Bu kanı, o zamandan beri yanlış olduğu kanıtlanan bir dizi varsayıma dayanıyordu. Birincisi, Mariupol’a karşı 80 günlük savaş, Rus saldırısı altındaki diğer Ukrayna kasaba ve köylerinde tekrarlanamazdı. Mariupol’de direnişe, hevesli olmasa da sonuna kadar savaşmaya hazır olan radikal Ukraynalı milliyetçilerden oluşan bir grup önderlik ediyordu. Bu kişilerin çoğu ülkenin en büyük çelik fabrikasında çalışan işçilerdi ve askeri nitelikte bir takım ruhu geliştirmişlerdi.
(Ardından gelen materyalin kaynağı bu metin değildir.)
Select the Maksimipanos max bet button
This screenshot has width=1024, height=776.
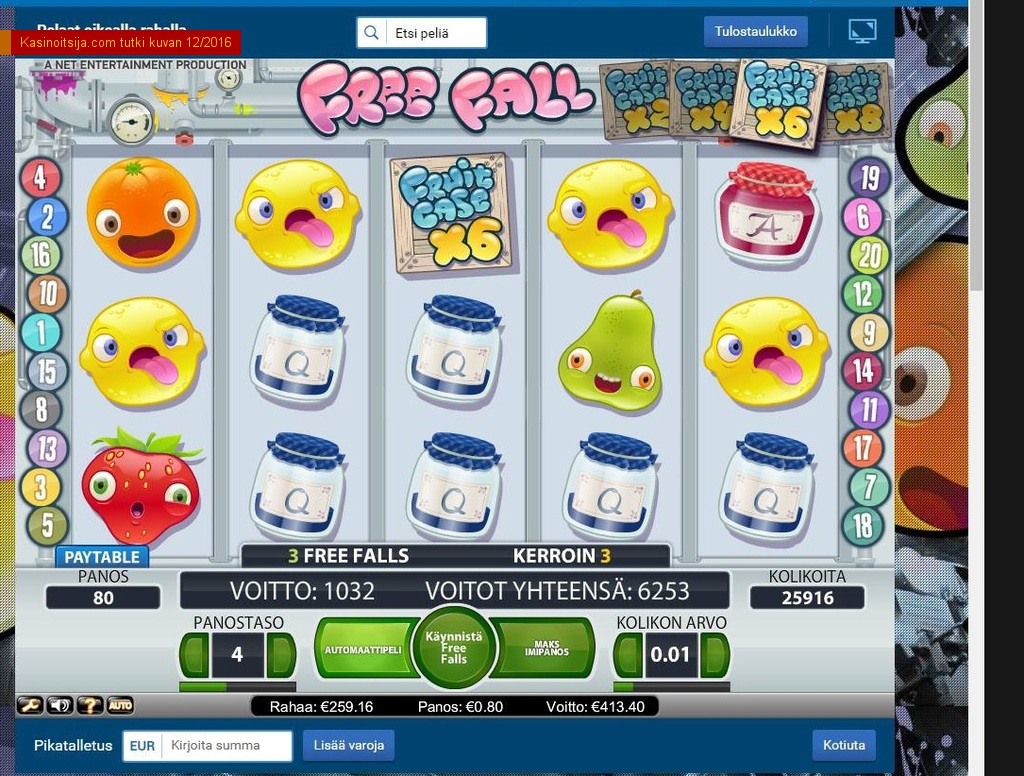[547, 649]
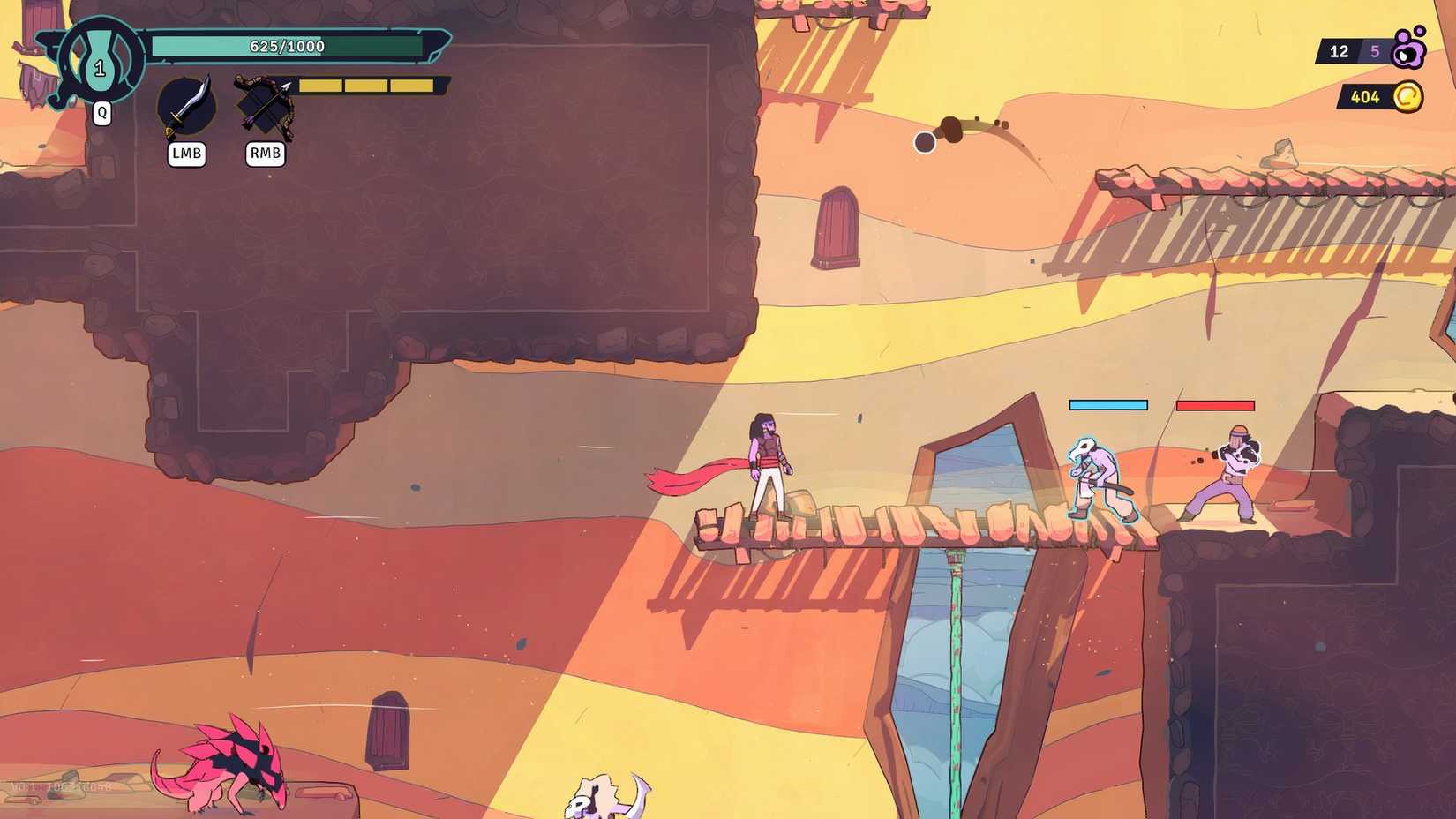
Task: Select the bow secondary weapon icon
Action: click(x=263, y=106)

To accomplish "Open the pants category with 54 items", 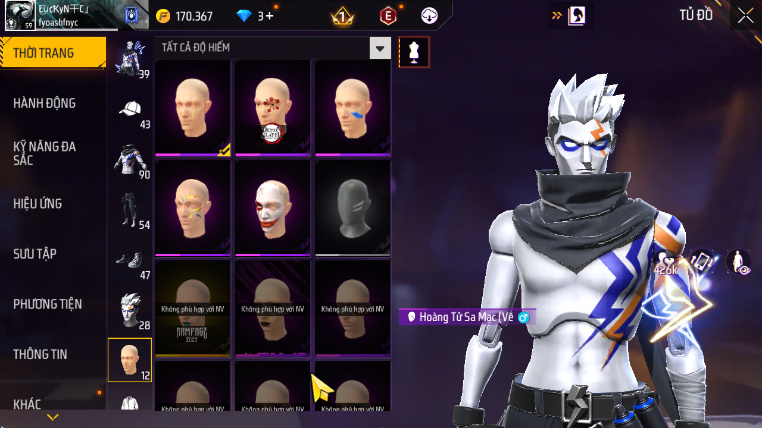I will 130,210.
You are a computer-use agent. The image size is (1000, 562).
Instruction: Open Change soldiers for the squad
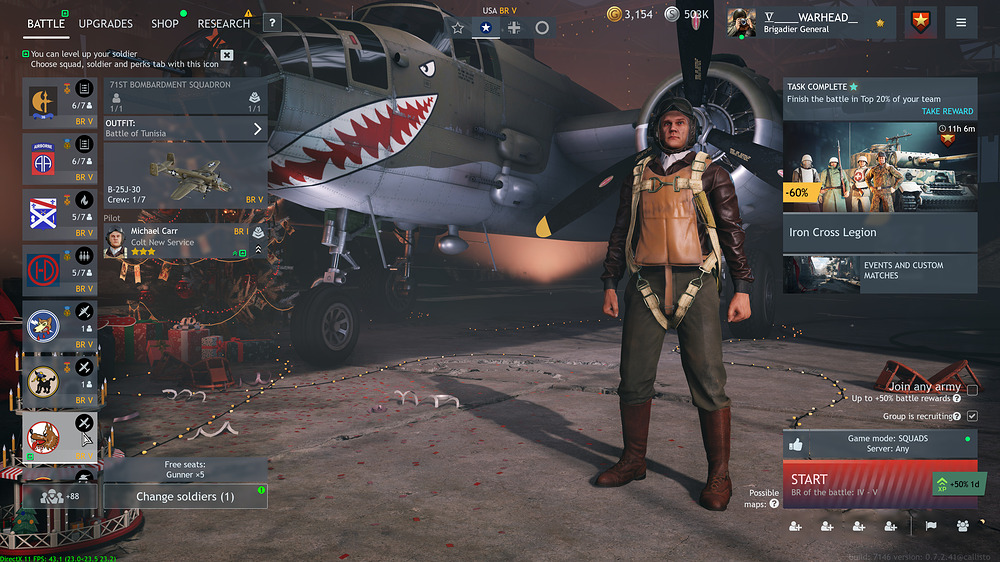(185, 496)
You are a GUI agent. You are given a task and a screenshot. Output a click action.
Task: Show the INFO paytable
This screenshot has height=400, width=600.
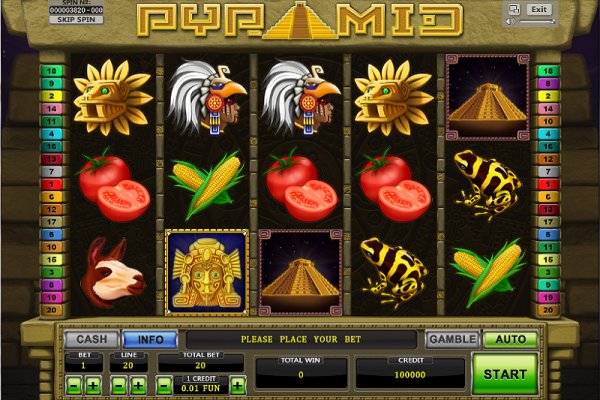(150, 339)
Direniş nedenlerinin bu kombinasyonu Ukrayna’nın başka bir yerinde tekrar görülemezdi.
İkinci kanı, hem can hem de mühimmat kayıpları verdikten sonra Rusya’nın, hayal gücünün de ötesinde yoran bu savaşı uzatabilecek bir pozisyonda olmayacağı yönündeydi.
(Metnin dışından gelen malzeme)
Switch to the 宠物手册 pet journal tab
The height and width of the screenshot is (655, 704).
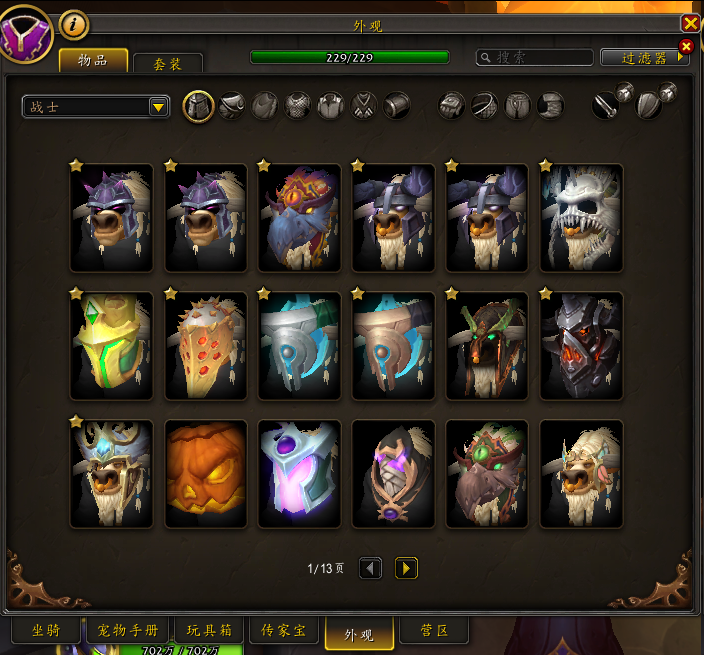(128, 631)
Son olarak bazı analistler, İkinci Dünya Savaşı’ndan bu yana Avrupa’da görülen en kanlı ve trajik savaştan gelen korkunç görüntülerin, çatışmaya hızlı bir şekilde son vermek için uluslararası enerjileri harekete geçirebileceğine inanıyorlardı (ya da bunu umuyorlardı).
O zamanlar bazılarımızın dile getirdiği gibi, olanlar bundan tamamen farklıydı.
Savaş, her iki taraf için de ‘acı eşiği’ diyebileceğimiz şeyi belirledi. Hem Ukrayna hem de Rusya, bir uçta Mariupol’daki ‘kanın son damlasına kadar’ direnmeye benzeyen şey ile diğer uçta büyük ölçüde sembolik sonuçları olan rastgele füze saldırıları arasında kurulan savaşın yeni ritmine ve temposuna uyum sağlamayı öğrendi. Her iki taraf da savaşın hiçbir yere varmamasına rağmen hala devam ettiğini göstermekten memnun görünüyordu.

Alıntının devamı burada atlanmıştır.